Re: Microdata to RDF: First Editor's Draft (ACTION-6) from Jeni Tennison on 2011-10-16 (public-html-data-tf@w3.org from October 2011)

From: Jeni Tennison <jeni@jenitennison.com>
Date: Sun, 16 Oct 2011 07:52:00 +0100
To: KANZAKI Masahide <mkanzaki@gmail.com>, Gregg Kellogg <gregg@kellogg-assoc.com>, Martin Hepp <martin.hepp@ebusiness-unibw.org>
Cc: public-html-data-tf@w3.org
Message-Id: <63E5EE9A-7835-44C3-B3BA-FF4600A96092@jenitennison.com>

On 16 Oct 2011, at 02:32, KANZAKI Masahide wrote:
> 2011/10/14 Gregg Kellogg <gregg@kellogg-assoc.com>:
>> Note, on a separate list [7] that mfhepp worried about the use of collections at all, as that does not allow appropriate Good Relations mappings. We really need to solicit more input on the whole notion of preserving order through collections when deriving RDF from Microdata.
> 
> I agree with mfhepp, that mapping to RDF Collection doesn't seem to be
> good idea.
> 
> Most RDF models do not expect collection for multiple values. For
> example, when a bibliography page has multiple subjects, generating
> rdf:List as object of dc:subject would upset librarians. Same for
> tags, skos:altLabels, etc.
> 
> Also, most RDF properties do not have rdf:List as their range, thus
> generating collection would result in non conforming (or
> contradicting) triples.

The rationale for always mapping to a collection when there are multiple values is that it preserves the order in case it *is* needed. It's easy(ish) to remove ordering if you don't want it; impossible to reinstate order once it's been lost if you. See [1] for more detailed reasoning.

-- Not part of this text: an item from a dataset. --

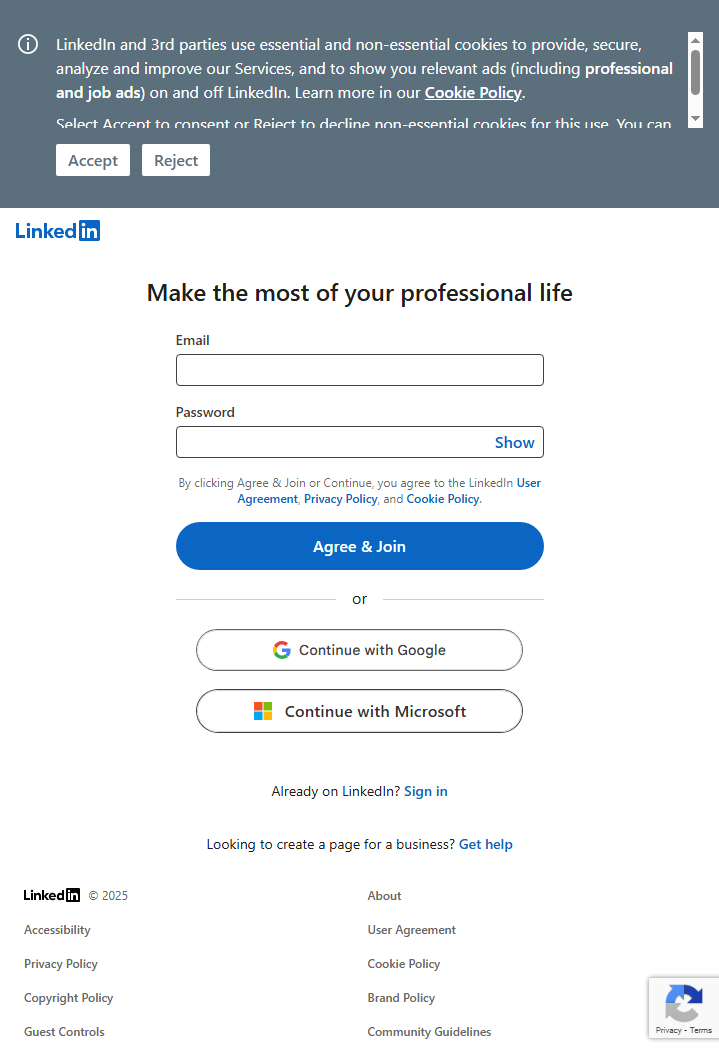The image size is (719, 1052).
Task: Open the Get help link
Action: point(485,844)
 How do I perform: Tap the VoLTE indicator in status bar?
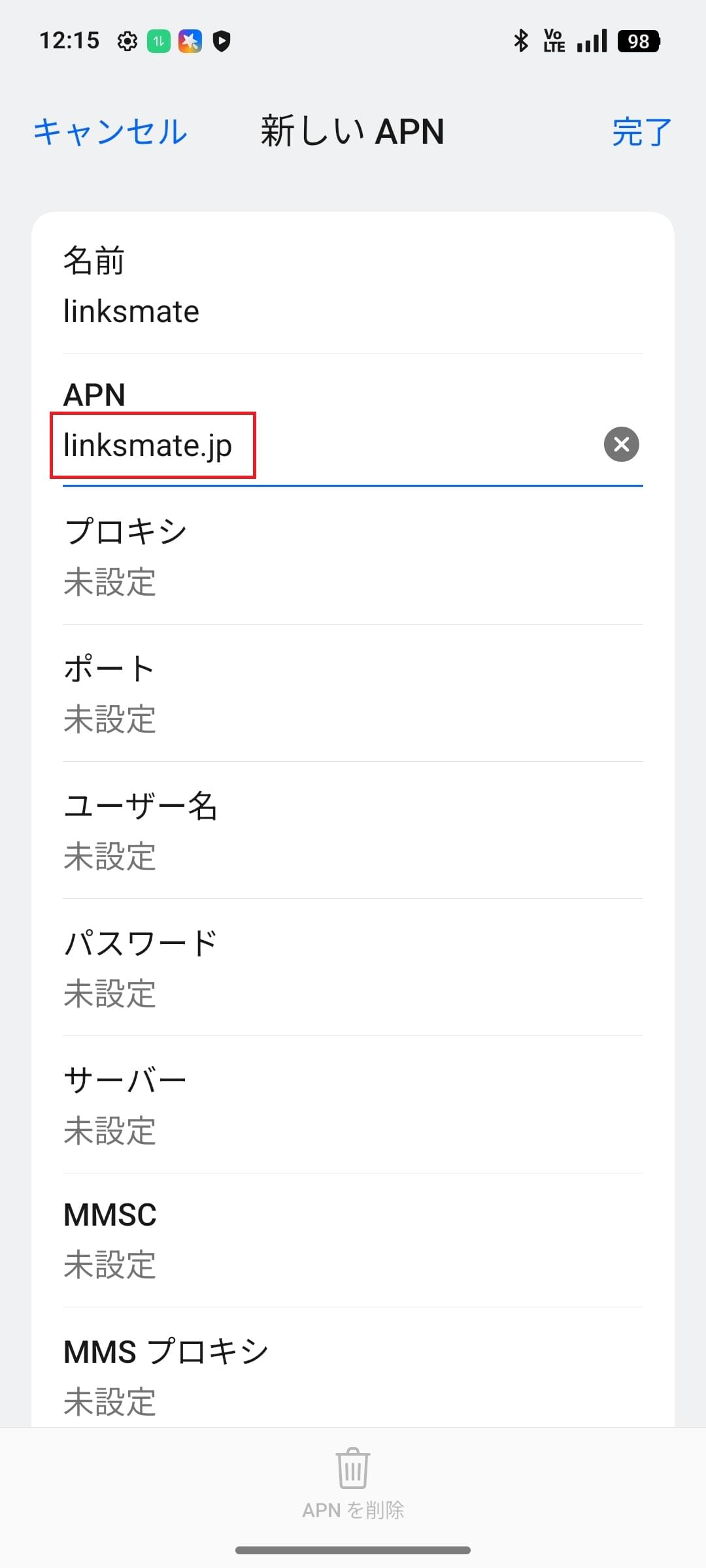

But what about rather than assuming a generic parse followed by some post-processing, if we explicitly left it up to implementations of the algorithm? We could say that each of the various things where knowledge of the vocabulary would make you do things differently is implementation-defined within particular constraints. So we would have something like:

  * the _property_URI_creation_method_ is one of X, Y or Z (TBD) and is implementation defined
  * the _datatype_ for a literal value is implementation defined
  * the _multi-value_mapping_ is either _to_a_collection_ or _to_multiple_statements_ and is implementation defined

Implementations themselves would then be free to use whatever method was suitable for them to determine how to set each of these, which might include some combination of:

  * having hard-coded knowledge of particular vocabularies
  * looking up what to do from a registry
  * working out what to do based on a schema or ontology
  * having some fixed defaults that will work in 99% of cases

This would provide enough framework that individual implementations didn't each have to reinvent how to do everything, but the ability to insert vocabulary knowledge early in the process and a guarantee (by making it implementation defined rather than implementation determined) that the users of a tool will be informed about the tool's behaviour.

What do you think? Would this work as an approach?

Jeni

[1] http://lists.w3.org/Archives/Public/public-html-data-tf/2011Oct/0015.html
-- 
Jeni Tennison
http://www.jenitennison.com

Received on Sunday, 16 October 2011 06:52:30 UTC